Since Shakespeare’s works, prolific though he was, fit comfortably into one large, small-print volume, analysis of an electronic version can be performed easily with desktop software. Think of a statistical analysis package applied to language rather than numbers, looking at frequencies of word usage, or words used in close proximity. There are multiple software packages (from small and probably mostly academic vendors) for this type of analysis.
Automated analysis of language depends on recognition, and recognition at a basic word level can be very straightforward; even recognizing inflected words as variants of the base word is not complex in English. Going further than word recognition requires tagging the text (“this is the subject in this sentence” for example) or some level of natural language recognition, which gets you into the domain of Google’s SyntaxNet and deep-learning technologies.

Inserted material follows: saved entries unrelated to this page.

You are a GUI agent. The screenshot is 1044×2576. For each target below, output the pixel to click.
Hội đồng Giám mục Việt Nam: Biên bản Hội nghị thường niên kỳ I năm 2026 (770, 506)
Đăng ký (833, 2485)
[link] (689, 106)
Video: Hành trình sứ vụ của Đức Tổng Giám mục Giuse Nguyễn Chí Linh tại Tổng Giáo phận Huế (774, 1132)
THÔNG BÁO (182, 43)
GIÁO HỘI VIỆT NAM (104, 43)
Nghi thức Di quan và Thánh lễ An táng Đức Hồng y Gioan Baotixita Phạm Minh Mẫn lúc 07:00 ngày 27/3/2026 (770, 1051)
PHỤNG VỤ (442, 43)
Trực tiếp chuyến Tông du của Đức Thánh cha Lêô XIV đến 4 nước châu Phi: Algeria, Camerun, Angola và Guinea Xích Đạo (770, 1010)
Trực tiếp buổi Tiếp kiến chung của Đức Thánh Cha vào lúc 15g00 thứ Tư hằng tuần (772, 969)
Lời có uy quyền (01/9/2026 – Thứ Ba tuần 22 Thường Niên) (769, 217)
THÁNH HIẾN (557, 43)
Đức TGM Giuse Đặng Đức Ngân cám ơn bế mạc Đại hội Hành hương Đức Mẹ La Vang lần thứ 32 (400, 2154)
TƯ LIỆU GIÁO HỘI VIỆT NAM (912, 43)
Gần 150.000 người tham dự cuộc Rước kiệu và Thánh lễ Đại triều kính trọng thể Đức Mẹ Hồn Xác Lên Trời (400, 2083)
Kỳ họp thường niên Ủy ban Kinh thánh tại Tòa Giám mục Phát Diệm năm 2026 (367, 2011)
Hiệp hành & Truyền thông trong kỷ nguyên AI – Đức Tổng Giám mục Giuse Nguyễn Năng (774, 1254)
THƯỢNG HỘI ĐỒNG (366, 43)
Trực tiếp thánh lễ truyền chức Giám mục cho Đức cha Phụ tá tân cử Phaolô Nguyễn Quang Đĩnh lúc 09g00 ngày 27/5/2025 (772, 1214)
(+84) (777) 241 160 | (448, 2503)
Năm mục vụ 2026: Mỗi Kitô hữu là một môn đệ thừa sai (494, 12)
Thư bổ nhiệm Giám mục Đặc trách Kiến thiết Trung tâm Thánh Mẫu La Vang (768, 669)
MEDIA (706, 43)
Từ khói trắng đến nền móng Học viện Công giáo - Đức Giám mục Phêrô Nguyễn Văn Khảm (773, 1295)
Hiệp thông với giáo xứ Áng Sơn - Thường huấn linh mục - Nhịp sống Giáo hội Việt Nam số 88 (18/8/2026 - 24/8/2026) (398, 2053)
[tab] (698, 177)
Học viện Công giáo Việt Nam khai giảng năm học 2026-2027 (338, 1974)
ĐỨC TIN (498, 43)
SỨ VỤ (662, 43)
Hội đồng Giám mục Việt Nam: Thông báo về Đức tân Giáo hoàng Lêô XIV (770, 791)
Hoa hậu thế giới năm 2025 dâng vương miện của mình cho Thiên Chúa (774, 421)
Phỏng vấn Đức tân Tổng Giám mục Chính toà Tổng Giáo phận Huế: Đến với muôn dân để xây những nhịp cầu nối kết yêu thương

Corpus Linguistics methods are not limited to published works. Domains within the Internet are obvious candidates for analysis, where Big Data analytics and deep learning methods can be valuable. But to what purpose? There are perhaps lots of interesting market analyses that could be done in this way, but one much more compelling application is to detect impending terrorist attacks.
Sean’s own department (at Lancaster University in the UK) is active in research in this area, as are a number of other universities. Each group is predominantly looking at social media posts from identified terrorists. The Lancaster group are looking at word “collocation”, measuring the closeness of connection between significant words and the name of a person or place. “Attack” and “crowded” would be an obvious example. This can be used to establish positive or negative associations; increasing frequency of such connections then potentially indicates an upcoming attack.
While approaches like this are clearly not foolproof, they can provide valuable supporting evidence when combined with other indicators. Also for me this general domain illustrates opportunities we often miss in sticking to our own silos of expertise. Technologies that we do understand are often used in domains far from those we might expect. And bigger pictures, combining needs and techniques from widely differing domains, can often suggest solutions that silo experts might miss.